Closed JWJ13164328557 closed 2 months ago
The OFS is correct since GFAs are tab not comma separated, it's likely related to having no nodes over 100kb, see #127. What is your input data (type, coverage, genomes size)? What's the end of the buildGraph.err log in 1-buildGraph?
I used duplex, ONT, and porec data
Thank you very much!!!!!!!!
Why does the 129GB duplex data still report this error after I added compression
This looks like there is no graph here at all, no edges and no sequence. What is the exact command you're running with and what coverage do you expect the duplex data to be for the genome?
verkko -d /data/liux/ONT_data/tmp/GL/Genomic/verkko --hifi /data/liux/ONT_data/tmp/duplex/duplex_merge.fastq.gz --nano /data/liux/ONT_data/tmp/2024.7.4.fastq.gz --porec /data/liux/ONT_data/data/10-Pore-C/20240408-Pore-C-001_001-1.fastq.gz --threads 50 ,my genomic is 700M
So it should be 100+x?

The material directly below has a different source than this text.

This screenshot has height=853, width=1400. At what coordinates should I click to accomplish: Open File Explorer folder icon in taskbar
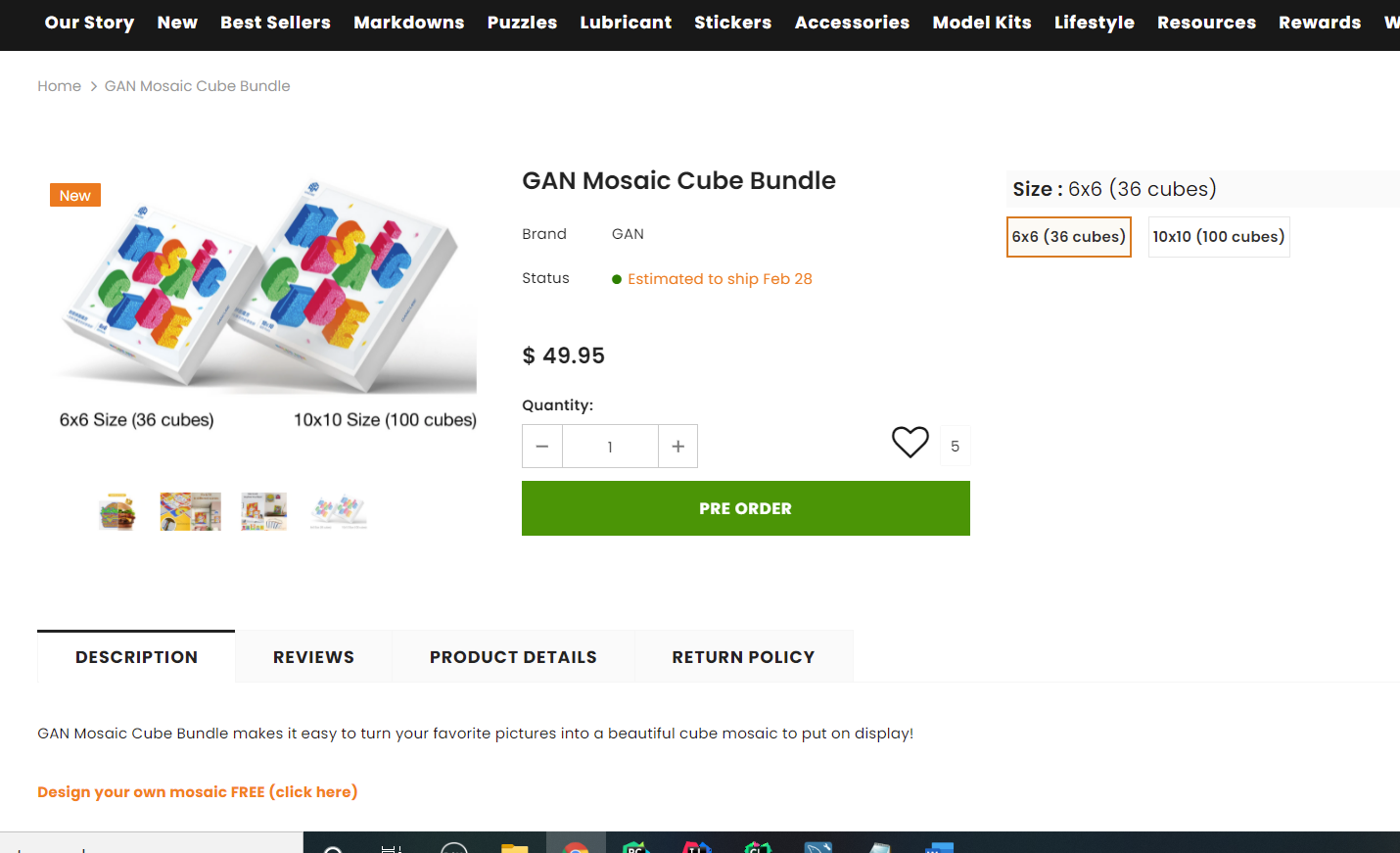[514, 847]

It seems this duplex data is not high quality. Have you tried counting k-mers and running genome scope on the duplex data to confirm genome size/quality? Are you able to share it with us?
The genome size is known,Can I use only ONT and porec data?
I have not attempted to calculate k-mers and run genome ranges on dual data to confirm genome size/mass
If you have recent ONT (R10) data, you can potentially run dorado correct (aka HERRO) and use the corrected reads as HiFi + the uncorrected reads as ONT inputs to verkko (see the README for details). Still would recommend sharing the duplex data if you're able with us and/or checking the genome scope output on the k-mers from duplex data to see what is going on with it.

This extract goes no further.